> [PROBLEM TO SOLVE]:
What lines in the material hold the string "shield"? Copy out each of them.

'''

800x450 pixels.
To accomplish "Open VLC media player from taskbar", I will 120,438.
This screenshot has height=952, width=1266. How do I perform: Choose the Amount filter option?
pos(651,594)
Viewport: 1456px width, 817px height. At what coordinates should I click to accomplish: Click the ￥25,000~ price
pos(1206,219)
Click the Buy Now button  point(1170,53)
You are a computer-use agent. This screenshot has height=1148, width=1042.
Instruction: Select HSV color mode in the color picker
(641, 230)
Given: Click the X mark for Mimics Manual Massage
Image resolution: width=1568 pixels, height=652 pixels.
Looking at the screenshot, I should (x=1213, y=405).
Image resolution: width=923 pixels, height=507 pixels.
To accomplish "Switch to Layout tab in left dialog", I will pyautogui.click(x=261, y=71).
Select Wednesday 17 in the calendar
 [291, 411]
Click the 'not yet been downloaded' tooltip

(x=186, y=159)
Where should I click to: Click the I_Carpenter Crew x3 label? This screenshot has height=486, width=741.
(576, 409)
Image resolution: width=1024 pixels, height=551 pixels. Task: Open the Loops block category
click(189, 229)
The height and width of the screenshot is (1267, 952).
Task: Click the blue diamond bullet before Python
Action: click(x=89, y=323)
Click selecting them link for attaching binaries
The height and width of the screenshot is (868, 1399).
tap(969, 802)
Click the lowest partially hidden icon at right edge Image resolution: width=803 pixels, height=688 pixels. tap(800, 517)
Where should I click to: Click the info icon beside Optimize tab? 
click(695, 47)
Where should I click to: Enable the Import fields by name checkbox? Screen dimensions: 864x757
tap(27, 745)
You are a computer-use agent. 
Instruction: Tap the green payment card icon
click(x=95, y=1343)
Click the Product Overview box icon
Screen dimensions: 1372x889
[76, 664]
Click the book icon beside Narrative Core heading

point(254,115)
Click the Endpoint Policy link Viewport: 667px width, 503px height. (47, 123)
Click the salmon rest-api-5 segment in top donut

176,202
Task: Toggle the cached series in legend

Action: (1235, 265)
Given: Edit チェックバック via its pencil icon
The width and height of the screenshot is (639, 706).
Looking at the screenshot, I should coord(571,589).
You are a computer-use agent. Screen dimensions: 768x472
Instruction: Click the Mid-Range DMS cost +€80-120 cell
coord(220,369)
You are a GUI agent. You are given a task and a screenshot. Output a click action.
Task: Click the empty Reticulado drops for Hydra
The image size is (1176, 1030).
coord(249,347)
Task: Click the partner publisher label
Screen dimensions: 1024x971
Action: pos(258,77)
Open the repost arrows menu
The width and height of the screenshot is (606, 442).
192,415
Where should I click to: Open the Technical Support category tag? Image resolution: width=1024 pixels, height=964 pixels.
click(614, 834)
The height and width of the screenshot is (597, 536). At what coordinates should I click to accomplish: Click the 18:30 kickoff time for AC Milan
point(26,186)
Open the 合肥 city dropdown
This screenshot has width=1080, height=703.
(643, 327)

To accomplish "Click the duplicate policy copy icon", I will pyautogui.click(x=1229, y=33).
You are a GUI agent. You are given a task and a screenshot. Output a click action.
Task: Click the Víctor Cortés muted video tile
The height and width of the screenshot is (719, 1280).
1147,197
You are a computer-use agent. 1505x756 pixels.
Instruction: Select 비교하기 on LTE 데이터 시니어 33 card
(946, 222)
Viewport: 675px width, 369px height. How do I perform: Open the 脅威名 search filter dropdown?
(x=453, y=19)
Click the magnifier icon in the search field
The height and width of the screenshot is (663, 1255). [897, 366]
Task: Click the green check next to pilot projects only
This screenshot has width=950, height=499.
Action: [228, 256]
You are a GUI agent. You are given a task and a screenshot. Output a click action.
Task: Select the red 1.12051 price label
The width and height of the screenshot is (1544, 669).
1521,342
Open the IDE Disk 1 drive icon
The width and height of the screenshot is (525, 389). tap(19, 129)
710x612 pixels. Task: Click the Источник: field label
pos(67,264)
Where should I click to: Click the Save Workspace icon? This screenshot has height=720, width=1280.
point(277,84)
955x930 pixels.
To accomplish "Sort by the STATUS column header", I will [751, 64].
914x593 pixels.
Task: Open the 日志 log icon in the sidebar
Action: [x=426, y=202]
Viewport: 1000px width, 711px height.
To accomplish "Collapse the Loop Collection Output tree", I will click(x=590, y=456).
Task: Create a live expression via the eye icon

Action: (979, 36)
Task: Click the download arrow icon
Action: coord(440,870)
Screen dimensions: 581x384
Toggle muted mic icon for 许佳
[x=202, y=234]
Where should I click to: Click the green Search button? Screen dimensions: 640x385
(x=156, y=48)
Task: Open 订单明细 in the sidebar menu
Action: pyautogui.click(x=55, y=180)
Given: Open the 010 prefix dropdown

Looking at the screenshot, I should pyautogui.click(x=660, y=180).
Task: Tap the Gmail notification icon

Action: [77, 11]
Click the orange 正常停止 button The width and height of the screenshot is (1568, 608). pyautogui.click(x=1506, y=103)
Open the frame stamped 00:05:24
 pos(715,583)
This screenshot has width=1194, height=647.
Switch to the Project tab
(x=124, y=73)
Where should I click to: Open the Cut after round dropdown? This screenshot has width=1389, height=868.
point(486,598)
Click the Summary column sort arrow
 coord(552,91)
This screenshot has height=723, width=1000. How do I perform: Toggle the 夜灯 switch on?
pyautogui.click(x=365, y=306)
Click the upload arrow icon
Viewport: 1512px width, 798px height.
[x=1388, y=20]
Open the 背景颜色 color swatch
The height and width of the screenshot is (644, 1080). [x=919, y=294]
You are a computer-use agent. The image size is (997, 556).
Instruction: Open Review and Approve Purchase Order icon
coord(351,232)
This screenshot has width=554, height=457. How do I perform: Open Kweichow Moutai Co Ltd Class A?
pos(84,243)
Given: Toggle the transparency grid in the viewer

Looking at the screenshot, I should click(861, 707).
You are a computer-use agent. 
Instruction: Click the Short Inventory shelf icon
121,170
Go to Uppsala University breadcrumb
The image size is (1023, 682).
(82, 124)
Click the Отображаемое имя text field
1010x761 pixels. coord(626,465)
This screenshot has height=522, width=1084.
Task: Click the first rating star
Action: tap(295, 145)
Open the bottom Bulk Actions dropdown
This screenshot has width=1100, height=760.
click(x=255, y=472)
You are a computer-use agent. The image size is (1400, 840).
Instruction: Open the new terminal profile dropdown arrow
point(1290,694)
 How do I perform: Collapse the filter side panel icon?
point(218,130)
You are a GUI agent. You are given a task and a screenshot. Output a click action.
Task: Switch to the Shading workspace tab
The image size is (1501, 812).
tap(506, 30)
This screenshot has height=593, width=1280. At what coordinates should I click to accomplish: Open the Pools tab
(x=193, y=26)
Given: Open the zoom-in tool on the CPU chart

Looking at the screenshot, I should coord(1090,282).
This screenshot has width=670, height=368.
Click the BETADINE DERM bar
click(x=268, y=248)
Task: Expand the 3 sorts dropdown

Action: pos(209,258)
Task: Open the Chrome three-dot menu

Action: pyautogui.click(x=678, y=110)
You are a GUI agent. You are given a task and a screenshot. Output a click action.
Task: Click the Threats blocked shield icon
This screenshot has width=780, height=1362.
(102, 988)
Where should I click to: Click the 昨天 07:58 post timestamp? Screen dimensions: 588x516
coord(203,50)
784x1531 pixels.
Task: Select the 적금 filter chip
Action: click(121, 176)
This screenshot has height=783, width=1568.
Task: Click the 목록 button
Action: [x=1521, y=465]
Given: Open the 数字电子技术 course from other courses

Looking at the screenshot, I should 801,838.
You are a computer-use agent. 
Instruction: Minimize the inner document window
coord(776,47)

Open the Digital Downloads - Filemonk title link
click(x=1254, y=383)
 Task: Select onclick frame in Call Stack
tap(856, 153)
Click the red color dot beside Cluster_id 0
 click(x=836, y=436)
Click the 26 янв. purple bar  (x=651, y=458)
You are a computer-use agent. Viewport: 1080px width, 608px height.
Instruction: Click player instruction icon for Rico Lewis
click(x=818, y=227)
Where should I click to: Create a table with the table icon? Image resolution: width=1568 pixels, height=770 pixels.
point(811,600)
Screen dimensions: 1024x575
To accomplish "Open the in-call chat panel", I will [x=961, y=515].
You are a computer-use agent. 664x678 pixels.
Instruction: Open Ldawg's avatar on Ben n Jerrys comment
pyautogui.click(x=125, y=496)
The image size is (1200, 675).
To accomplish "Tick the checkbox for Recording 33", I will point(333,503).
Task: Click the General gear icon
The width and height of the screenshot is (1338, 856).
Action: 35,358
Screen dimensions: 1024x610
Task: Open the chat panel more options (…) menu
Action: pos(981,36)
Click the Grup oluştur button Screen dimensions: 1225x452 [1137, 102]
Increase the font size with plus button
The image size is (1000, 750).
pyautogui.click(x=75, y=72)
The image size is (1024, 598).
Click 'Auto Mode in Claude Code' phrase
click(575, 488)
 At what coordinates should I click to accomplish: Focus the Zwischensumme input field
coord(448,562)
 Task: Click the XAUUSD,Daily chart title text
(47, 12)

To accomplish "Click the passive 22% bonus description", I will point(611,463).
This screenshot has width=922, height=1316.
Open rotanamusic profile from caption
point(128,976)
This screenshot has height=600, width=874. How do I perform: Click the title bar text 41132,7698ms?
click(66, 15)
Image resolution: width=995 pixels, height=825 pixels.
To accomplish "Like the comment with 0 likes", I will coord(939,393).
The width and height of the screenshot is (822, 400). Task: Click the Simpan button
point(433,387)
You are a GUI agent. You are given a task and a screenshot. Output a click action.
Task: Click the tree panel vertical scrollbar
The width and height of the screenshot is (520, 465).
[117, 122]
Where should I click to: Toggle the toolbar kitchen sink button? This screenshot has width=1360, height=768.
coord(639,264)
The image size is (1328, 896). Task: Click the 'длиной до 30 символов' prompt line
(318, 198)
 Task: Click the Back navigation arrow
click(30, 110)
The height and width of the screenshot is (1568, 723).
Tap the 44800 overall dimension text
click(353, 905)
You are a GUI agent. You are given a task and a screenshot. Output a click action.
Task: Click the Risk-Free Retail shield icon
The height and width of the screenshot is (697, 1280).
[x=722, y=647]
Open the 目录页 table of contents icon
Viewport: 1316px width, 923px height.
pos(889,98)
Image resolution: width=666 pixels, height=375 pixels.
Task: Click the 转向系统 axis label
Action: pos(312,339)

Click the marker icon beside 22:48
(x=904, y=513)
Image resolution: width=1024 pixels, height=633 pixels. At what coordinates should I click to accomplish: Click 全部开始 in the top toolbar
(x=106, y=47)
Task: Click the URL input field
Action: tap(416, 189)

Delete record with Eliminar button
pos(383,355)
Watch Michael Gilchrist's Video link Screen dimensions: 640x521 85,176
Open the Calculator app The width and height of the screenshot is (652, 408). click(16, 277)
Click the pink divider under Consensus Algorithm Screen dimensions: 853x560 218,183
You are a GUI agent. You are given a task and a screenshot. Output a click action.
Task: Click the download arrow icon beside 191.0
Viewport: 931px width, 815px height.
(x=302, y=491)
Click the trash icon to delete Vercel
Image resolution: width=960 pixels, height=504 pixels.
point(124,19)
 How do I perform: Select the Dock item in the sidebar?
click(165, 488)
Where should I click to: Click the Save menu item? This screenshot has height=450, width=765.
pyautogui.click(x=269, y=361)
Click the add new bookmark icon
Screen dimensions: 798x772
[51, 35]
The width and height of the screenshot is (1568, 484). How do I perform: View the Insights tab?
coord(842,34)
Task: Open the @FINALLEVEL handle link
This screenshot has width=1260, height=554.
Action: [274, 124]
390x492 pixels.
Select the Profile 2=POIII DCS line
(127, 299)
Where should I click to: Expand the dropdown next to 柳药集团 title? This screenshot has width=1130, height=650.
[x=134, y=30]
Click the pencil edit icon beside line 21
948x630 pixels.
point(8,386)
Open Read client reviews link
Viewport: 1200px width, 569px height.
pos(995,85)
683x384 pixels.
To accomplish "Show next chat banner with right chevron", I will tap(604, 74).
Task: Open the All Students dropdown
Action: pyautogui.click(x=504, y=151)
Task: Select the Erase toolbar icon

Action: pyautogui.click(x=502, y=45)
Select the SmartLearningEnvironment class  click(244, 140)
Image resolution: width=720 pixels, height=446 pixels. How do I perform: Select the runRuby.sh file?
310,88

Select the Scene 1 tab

'''

> [EXERCISE RESULT]:
Task: Click the Threats blocked shield icon
Task: Click the Risk-Free Retail shield icon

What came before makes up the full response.